Following a serious health experience in 2017, Stuart went on a journey of introspection and self-discovery. This process facilitated the exploration of his core values and core identity. Furthermore, he is now sharing his experience and his increased knowledge base in the area of self-care and mental fitness in the workplace.

Serving others

“My core identity is about helping others and serving others and I get a lot of personal satisfaction out of performing those types of activities, or activities that give me those things. Those translate into my own personal values around compassion and connection with others, as well as growth, both growth for myself personally, and growth for the people that I’ve been fortunate enough to coach the last 25 years or so.”

While helping others grow has always been a priority for Stuart, the process of self-discovery enabled him to now be more consciously aware to live through these values through his daily interactions and relationships as he continues coaching and mentoring. Every interaction is a possibility to support and encourage, whether it be a conversation with someone who has come for help, or whether it be with the host handing over the takeaway at the weekend.

“Coaching” style

“When I think about how I’ve coached sporting teams, sometimes it’s about telling them what to do, sometimes it’s about guiding them – you still know what the answer is but you still want to give a bit of authority to the player and to the team. Finally, it’s about exploration, as the individuals and the team become far more mature you give the vehicle to the team and they explore those avenues by themselves. Then as a coach you then set them free onto the pitch.”

When I asked Stuart about his coaching style, it piggybacked off of us talking about his parenting style towards me and my sister, Shelley, that he shares with my my mother, Linda. Firstly, important to note is the fact that coaches will not have the answers and the appropriate style for every single scenario and individual that they will encounter. However, through building knowledge and experience, coaches are able to grow their toolbox in terms of interpreting situations and adapting their communication style based upon this.

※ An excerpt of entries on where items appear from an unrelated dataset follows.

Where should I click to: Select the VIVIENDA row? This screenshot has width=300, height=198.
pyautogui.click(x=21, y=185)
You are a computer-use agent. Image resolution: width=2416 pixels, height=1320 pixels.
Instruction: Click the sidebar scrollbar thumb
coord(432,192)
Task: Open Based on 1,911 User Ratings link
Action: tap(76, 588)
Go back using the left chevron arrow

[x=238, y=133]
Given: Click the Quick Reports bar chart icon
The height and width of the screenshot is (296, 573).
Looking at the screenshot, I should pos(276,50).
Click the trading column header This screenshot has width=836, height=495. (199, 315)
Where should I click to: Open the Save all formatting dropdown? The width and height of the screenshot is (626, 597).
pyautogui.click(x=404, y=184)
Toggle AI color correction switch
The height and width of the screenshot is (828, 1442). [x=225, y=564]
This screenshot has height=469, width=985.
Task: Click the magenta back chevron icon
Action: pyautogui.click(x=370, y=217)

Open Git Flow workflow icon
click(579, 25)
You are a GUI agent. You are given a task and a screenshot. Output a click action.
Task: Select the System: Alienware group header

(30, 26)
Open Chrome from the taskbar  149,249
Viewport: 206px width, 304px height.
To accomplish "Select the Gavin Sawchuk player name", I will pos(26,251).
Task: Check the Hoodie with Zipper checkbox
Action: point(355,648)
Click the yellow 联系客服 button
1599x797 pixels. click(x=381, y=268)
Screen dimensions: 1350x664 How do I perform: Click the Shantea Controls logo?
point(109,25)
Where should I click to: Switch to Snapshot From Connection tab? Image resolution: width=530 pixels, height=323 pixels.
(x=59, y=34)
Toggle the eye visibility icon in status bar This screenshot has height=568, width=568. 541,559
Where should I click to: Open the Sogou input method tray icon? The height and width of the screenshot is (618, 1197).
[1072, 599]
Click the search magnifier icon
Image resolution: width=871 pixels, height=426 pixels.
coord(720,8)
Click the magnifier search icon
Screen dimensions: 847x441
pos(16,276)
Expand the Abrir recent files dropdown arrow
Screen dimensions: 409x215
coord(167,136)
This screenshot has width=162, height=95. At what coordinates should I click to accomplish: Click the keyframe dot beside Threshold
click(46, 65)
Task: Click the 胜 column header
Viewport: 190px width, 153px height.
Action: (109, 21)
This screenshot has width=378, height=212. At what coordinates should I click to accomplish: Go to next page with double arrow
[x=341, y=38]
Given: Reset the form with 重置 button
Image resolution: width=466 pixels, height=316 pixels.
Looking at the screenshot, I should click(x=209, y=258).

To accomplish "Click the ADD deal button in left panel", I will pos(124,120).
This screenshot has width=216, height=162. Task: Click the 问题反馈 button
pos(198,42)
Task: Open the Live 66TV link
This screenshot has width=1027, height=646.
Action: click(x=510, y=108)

Stuart’s description of tell, guide, explore and set free is something that I have discussed at many workshops and with many coaches since our conversation. It involves increasing your situational, emotional and personal awareness and adapting your coaching based upon the information gathered in a constantly evolving environment.

People first

“What’s their body language when they first walk through the door? Are some of them really up and their ready for it, others are just rocking up because they’ve been told to turn up. It’s going to tell you a lot about the individual athlete before you’ve even asked them a question or even asked them to perform in any way.”

In the podcast Stuart asked me about the work that I do with individuals and teams and this led into a conversation about observation and connection. Observation is facilitated by the foundation of getting to know the athlete and building that relationship. You can then begin to understand their personality, know some of their world outside of sport, and recognise tendencies.

This enables you, the coach, to identify if there is something awry at a session or competition. It enables you to tap into their motivating forces to power their consistent elevated performance. It enables you to be a support system, a teacher and a cheerleader in one.

(Caveat – this is speaking about when you have the opportunity to work with the same person/group on a consistent basis; on a one-off basis, this process happens on the fly as you try to learn about the individuals and group as quickly as possible)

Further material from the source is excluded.